The Sam Bernstein Law Firm represented Aaron Scheidies, a 7-time world champion and 8-time national champion world-class runner, in a suit filed in federal court against The International Triathlon Union, USA Triathlon and 3-D Racing claiming the organizations violated the Americans with Disabilities Act of 1990. The suit claimed that the triathlon groups' rule, adopted in March 2010, requiring vision-impaired runners wear blackout glasses in competition was discriminatory and dangerous. Officials from the triathlon group said the rule was put in place to equalize the competition among the blind competitors and allowed the triathlon's inclusion in the 2016 Paralympic Games in Rio de Janeiro.

The case was resolved in August 2012 when Judge Patrick J. Duggan ruled that no blackout glasses were to be worn by any visually impaired athlete and the defendants agreed to have Scheidies help rewrite the rules of accommodation in races for the visually impaired. The rules were required to be finalized by October 2012.

===City of New York and New York City Department of Transportation===

The firm filed a suit in federal court against the City of New York and the New York City Department of Transportation, claiming Central Park is inaccessible to blind, visually impaired and disabled visitors because of an unregulated roadway surrounding the park, which visitors to the park must cross to enter. The complaint additionally claimed that New York City was infringing the Americans with Disabilities Act of 1990 by failing to prevent reckless cyclists from using the roadways. The lawsuit asked the city to draw up a plan to make Central Park safe for people with disabilities.

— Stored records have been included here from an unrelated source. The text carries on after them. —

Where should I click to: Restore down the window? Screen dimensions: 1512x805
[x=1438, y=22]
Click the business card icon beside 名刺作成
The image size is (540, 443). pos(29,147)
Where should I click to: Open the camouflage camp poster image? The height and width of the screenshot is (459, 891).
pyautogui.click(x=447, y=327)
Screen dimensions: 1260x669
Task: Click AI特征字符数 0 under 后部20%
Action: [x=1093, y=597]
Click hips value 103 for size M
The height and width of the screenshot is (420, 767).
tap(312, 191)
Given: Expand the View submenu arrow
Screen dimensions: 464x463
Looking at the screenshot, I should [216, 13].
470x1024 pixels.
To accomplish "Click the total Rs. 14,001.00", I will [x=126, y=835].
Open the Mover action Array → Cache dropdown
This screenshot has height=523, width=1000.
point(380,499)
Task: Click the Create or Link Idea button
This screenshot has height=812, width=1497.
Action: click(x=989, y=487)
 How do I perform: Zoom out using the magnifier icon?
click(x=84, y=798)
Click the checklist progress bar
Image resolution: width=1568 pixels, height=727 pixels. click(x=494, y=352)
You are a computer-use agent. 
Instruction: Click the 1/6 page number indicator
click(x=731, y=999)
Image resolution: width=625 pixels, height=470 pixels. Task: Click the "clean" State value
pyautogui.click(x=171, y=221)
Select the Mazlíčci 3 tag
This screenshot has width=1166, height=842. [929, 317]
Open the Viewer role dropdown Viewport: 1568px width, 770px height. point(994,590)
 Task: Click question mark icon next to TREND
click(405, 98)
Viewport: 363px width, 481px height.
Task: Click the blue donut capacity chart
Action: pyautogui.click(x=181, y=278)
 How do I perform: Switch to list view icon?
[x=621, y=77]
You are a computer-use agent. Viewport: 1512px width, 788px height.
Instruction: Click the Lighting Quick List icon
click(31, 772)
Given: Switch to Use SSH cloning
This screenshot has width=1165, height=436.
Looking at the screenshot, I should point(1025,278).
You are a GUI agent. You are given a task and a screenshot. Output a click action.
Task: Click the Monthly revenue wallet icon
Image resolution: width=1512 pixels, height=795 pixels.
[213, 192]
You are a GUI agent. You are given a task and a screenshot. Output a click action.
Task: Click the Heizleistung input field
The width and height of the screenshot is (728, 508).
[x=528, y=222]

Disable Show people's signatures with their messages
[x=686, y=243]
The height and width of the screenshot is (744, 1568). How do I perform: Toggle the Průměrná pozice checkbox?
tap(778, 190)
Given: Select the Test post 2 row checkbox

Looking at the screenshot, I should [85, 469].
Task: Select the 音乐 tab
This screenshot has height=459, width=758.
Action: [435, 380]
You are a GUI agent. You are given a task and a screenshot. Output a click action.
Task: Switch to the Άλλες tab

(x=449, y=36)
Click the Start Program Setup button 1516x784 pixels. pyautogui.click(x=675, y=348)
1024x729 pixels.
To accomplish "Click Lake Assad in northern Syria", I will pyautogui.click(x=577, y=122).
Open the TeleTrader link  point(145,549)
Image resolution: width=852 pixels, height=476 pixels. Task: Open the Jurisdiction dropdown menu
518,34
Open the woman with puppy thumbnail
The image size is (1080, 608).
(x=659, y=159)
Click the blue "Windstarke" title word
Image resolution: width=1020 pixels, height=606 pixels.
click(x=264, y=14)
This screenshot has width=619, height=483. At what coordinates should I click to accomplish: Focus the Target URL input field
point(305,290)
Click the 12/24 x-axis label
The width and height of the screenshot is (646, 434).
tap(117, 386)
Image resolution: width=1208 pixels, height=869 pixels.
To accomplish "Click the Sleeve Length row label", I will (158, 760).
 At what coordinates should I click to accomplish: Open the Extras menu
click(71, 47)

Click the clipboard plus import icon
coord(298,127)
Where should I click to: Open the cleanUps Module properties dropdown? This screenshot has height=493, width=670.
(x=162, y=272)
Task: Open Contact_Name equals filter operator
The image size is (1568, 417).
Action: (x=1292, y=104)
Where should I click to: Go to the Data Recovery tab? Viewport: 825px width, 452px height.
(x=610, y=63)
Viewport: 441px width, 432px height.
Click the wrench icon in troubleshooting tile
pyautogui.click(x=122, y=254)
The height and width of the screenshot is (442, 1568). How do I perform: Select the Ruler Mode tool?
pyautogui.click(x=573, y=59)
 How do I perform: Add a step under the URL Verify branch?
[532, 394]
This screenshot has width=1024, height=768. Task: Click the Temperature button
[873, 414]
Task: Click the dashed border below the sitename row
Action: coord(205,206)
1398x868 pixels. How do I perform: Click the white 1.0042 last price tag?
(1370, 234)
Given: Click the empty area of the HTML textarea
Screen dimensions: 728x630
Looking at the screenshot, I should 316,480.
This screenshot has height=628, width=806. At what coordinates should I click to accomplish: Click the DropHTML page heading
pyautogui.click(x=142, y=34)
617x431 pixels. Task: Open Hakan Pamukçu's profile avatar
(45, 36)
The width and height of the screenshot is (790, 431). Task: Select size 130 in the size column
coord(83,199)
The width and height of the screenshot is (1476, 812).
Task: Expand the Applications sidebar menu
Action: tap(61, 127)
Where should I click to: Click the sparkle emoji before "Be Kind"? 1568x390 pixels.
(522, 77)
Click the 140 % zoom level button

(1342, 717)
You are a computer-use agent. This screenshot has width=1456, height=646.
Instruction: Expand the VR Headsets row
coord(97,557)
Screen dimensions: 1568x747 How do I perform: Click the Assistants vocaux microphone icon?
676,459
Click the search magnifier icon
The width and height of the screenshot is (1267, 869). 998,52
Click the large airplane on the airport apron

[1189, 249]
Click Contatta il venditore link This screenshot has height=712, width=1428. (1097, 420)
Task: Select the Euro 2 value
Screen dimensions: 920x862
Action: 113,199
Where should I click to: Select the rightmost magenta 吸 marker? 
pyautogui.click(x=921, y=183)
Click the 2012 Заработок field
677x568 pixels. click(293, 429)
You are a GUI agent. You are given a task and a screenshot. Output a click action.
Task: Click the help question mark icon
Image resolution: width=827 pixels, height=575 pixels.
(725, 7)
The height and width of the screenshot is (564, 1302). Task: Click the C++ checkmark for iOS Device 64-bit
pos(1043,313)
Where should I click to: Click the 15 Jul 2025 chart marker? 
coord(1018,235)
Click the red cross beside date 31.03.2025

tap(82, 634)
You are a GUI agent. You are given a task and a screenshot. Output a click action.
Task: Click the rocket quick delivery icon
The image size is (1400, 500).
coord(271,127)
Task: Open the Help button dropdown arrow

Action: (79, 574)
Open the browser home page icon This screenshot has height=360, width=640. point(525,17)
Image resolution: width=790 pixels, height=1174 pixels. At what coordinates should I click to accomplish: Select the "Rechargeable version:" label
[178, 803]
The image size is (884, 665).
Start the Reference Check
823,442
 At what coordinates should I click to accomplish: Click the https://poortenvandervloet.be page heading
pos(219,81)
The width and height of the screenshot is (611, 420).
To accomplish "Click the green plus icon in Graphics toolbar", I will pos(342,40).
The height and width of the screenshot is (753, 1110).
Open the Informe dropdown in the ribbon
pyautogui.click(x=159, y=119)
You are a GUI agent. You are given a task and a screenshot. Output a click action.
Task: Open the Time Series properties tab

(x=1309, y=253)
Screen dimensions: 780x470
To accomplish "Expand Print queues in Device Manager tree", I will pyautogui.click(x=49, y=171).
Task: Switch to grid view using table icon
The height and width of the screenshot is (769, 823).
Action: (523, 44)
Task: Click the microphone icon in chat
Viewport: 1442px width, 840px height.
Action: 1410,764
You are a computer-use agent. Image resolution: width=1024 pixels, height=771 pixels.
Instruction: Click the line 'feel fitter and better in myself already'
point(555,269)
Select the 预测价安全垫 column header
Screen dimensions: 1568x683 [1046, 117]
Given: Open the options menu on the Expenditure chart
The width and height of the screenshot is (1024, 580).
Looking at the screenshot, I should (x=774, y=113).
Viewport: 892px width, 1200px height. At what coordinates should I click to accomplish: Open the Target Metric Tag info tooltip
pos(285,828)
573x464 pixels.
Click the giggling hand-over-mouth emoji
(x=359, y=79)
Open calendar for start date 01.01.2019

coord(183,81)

The lawsuit was prompted after a speeding cyclist struck Richard Bernstein while he was walking in Central Park in August 2012. The cyclist was traveling at 35 mph, 10 mph over the speed limit. Bernstein fell face-first onto the asphalt and suffered facial abrasions requiring surgery, tooth damage and a broken and dislocated hip.

===Opioid Lawsuit===

In November 2017, it was announced that Mark Bernstein had been retained (along with Weitz & Luxenberg P.C.) to represent Wayne County, Oakland County, Delta County, Saginaw County, Grand Traverse County, and the cities of Detroit and Lansing in a lawsuit against pharmaceutical companies over marketing tactics and the sale of opioid pain killers. In December 2017, it was announced that Genesee County had also retained the lawyers in connection to the lawsuit.

==Notable lawyers==

=== Mark Bernstein ===

Mark Bernstein served in the White House Press Office as the White House director of press pool operations during the Clinton administration. Mark was appointed to the Michigan Civil Rights Commission by Gov. Jennifer Granholm in 2004. His term completed at the end of 2006. He lectures on legal practice, civil rights and political activism at the University of Michigan Law School and the University of Michigan College of Literature, Science, and the Arts. In November 2012, he was selected by statewide election to serve on the University of Michigan's Board of Regents.

=== Richard Bernstein ===

Richard Bernstein has been blind since birth as a result of retinitis pigmentosa.

Bernstein taught as an adjunct professor at the University of Michigan-Ann Arbor and served on the Wayne State University Board of Governors for one eight-year term, including two years as vice chair and two more as chair, until deciding not to seek re-election in 2010. He was featured on CNN as a leader in "Keeping Them Honest" and was selected by Crain's Detroit Business as one of "40 Under 40." In 2009, Bernstein was named a "Leader in the Law" by Michigan Lawyers Weekly for his work in disabled rights advocacy. In 2010, Richard ran for Attorney General in the State of Michigan but lost the Michigan Democratic Party endorsement to David Leyton.

In 2014, Richard was elected to the Michigan Supreme Court becoming its first blind justice on January 1, 2015, at which time he left the firm.